ASSET DISTRIBUTION AGREEMENT
THIS AGREEMENT made as of the 10th day of December, 2003.
BETWEEN:
SPECTRE INDUSTRIES INC., 6 - 000 Xxxx Xxxxxxxxx, Xxxxx Xxxxxxxxx, Xxxxxxx Xxxxxxxx, X0X 0X0
(hereinafter called the "Parent")
OF THE FIRST PART
AND:
SPECTRE HOLDINGS INC., 6 - 000 Xxxx Xxxxxxxxx, Xxxxx Xxxxxxxxx, Xxxxxxx Xxxxxxxx, X0X 0X0
(hereinafter called the "Subsidiary")
OF THE SECOND PART
WITNESSES THAT WHEREAS:
A. The Parent is the registered and beneficial owner of all of the issued and outstanding shares in the capital of the Subsidiary;
B. The Parent and the Subsidiary desire to provide for a rollover of the assets of the Parent to the Subsidiary;
C. The Parent and the Subsidiary desire to have all of the property, assets and undertaking of the Parent as a going concern distributed to the Subsidiary, in trust, pending approval of the shareholders of the Parent;
D. On receipt of shareholder approval, all of the property, assets and undertaking of the Parent will be distributed to the Subsidiary; and
E. The Parent has agreed to distribute to the Subsidiary all of the property, assets and undertaking of the Parent as a going concern.
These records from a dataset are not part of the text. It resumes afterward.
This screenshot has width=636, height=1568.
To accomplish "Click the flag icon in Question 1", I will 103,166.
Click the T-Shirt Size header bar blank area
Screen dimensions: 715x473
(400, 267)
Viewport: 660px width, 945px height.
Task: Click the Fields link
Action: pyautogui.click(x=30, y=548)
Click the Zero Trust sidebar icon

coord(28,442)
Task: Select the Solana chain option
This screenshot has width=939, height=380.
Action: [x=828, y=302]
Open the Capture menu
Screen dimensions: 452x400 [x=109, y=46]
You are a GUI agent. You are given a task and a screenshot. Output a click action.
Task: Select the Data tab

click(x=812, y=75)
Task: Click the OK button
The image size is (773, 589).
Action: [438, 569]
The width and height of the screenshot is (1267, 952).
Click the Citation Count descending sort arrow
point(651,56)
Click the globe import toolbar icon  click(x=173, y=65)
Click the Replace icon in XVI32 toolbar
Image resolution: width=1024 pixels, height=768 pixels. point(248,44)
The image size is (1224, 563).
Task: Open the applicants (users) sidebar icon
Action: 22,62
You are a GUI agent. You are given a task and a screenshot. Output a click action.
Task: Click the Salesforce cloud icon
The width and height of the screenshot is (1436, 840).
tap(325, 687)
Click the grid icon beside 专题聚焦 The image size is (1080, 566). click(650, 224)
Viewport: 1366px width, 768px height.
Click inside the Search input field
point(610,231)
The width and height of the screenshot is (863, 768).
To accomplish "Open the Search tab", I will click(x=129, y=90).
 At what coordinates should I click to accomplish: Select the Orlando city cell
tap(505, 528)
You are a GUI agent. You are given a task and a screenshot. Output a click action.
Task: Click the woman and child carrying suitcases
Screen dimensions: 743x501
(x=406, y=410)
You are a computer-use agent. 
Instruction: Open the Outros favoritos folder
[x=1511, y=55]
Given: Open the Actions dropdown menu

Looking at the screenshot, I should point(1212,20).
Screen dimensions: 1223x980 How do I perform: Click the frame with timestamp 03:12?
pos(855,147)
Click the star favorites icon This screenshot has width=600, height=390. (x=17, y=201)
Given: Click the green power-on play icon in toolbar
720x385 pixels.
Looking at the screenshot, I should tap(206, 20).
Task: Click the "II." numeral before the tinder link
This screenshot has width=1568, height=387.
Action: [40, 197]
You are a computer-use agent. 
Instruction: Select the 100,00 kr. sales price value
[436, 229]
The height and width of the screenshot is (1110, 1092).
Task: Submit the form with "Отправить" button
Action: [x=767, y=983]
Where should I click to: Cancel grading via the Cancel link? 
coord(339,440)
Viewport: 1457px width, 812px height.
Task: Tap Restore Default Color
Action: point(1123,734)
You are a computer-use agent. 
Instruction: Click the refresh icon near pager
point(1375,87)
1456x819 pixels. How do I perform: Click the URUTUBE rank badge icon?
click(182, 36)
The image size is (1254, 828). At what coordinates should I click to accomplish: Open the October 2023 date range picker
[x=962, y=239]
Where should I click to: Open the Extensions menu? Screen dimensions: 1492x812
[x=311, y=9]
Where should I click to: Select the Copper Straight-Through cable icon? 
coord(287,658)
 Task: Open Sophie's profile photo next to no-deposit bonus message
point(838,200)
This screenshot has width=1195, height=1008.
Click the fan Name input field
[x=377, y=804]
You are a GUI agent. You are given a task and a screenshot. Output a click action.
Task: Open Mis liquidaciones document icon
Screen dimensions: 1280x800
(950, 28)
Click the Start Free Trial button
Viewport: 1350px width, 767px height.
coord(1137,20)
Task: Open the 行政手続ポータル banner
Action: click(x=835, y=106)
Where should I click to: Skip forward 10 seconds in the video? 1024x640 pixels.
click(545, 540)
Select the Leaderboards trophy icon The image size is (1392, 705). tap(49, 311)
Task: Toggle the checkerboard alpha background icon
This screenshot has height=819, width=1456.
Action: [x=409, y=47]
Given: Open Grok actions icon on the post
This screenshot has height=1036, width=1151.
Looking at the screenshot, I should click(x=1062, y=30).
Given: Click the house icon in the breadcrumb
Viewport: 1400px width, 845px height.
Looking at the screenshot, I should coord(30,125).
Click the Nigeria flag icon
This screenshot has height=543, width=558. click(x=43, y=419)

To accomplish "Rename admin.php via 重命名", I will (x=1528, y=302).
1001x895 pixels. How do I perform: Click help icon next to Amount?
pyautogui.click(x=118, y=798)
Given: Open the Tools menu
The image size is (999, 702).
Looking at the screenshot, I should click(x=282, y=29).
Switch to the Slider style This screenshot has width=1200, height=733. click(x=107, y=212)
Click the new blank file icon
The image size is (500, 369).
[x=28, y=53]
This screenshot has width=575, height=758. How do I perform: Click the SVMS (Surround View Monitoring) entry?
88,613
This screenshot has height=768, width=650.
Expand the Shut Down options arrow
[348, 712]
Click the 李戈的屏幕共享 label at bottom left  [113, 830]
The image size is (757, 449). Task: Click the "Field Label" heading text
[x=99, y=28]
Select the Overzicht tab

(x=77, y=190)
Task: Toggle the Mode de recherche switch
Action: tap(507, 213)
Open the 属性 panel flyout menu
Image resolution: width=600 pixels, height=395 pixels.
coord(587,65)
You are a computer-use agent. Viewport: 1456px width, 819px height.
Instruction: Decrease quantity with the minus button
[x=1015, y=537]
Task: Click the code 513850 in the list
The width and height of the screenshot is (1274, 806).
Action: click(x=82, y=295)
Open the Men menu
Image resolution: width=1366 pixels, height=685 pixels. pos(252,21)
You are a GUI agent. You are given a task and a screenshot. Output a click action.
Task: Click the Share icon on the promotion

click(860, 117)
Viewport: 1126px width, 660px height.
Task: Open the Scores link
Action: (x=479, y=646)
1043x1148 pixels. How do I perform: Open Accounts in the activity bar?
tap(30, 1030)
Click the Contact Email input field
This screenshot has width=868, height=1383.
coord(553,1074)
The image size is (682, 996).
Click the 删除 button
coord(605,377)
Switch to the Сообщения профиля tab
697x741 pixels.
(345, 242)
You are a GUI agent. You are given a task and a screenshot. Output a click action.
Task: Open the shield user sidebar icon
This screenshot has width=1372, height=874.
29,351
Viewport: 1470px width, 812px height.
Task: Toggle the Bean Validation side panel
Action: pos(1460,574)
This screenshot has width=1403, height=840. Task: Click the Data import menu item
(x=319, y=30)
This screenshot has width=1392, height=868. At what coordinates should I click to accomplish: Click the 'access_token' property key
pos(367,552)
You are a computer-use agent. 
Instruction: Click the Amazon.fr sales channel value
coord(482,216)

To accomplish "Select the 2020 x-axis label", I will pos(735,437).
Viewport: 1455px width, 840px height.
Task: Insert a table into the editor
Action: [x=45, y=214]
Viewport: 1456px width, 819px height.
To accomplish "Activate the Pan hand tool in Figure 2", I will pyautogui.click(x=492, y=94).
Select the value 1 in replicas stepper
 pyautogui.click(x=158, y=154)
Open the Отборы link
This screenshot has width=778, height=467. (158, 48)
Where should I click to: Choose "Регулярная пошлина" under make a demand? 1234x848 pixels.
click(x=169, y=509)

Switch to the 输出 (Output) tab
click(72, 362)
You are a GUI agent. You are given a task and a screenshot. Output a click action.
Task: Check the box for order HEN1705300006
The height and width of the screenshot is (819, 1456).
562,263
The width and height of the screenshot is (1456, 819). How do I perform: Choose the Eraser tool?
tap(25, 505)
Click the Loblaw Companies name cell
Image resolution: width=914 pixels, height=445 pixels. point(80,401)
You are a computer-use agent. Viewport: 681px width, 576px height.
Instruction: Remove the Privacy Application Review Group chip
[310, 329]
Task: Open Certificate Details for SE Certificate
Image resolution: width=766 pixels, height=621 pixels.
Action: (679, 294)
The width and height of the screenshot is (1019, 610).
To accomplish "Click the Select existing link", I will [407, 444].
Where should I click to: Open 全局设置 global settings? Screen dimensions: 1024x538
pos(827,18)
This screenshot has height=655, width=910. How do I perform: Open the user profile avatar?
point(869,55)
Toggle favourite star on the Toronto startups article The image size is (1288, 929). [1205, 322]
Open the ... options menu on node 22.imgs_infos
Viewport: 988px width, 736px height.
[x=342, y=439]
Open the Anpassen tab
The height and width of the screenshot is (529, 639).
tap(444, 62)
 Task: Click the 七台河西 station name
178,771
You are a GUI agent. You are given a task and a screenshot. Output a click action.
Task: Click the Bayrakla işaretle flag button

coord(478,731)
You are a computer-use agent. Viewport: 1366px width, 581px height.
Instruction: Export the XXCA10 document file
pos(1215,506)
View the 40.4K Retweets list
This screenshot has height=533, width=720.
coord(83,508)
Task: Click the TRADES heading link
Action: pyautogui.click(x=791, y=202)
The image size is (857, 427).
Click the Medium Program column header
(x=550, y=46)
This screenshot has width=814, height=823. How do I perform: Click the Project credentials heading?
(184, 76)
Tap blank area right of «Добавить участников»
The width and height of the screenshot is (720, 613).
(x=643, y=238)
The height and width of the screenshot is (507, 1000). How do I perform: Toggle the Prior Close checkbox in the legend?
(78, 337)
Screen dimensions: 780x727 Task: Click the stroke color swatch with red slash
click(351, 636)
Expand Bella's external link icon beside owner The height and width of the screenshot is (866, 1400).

THEREFORE in consideration of the premises and other good and valuable consideration (the receipt and sufficiency of which are hereby acknowledged by each of the parties hereto), the parties hereto agree as follows:
1. Upon execution of this Agreement, the Parent hereby distributes to the Subsidiary all of the property, assets and undertaking of the Parent as a going concern, to be held in trust by the Subsidiary to the benefit of the Parent until the Closing Date (as hereinafter defined).
2. On the Closing Date (as hereinafter defined) the Parent will distribute all of its assets to the Subsidiary free and clear of all liens, claims, charges, encumbrances, charters or restrictions whatsoever, at their cost to the Parent, and the Subsidiary will assume all liabilities and obligations of the Subsidiary.
3. The "Closing Date" shall be the date of shareholder approval of the shareholders of the Parent to the distribution contemplated herein.
4. This Agreement shall enure to the benefit of and be binding upon the parties and their respective successors and assigns.
IN WITNESS WHEREOF the parties hereto have executed this Agreement the 10th day of December, 2003.
per:
/s/ Xxxxxxx Xxxxxx
Authorized Signatory
SPECTRE HOLDINGS INC.
per:
/s/ Xxx X. Xxxxx
Authorized Signatory
This is page 2 of the Asset Distribution Agreement between Spectre Industries Inc. and Spectre Holdings Inc. dated the 10th day of December, 2003.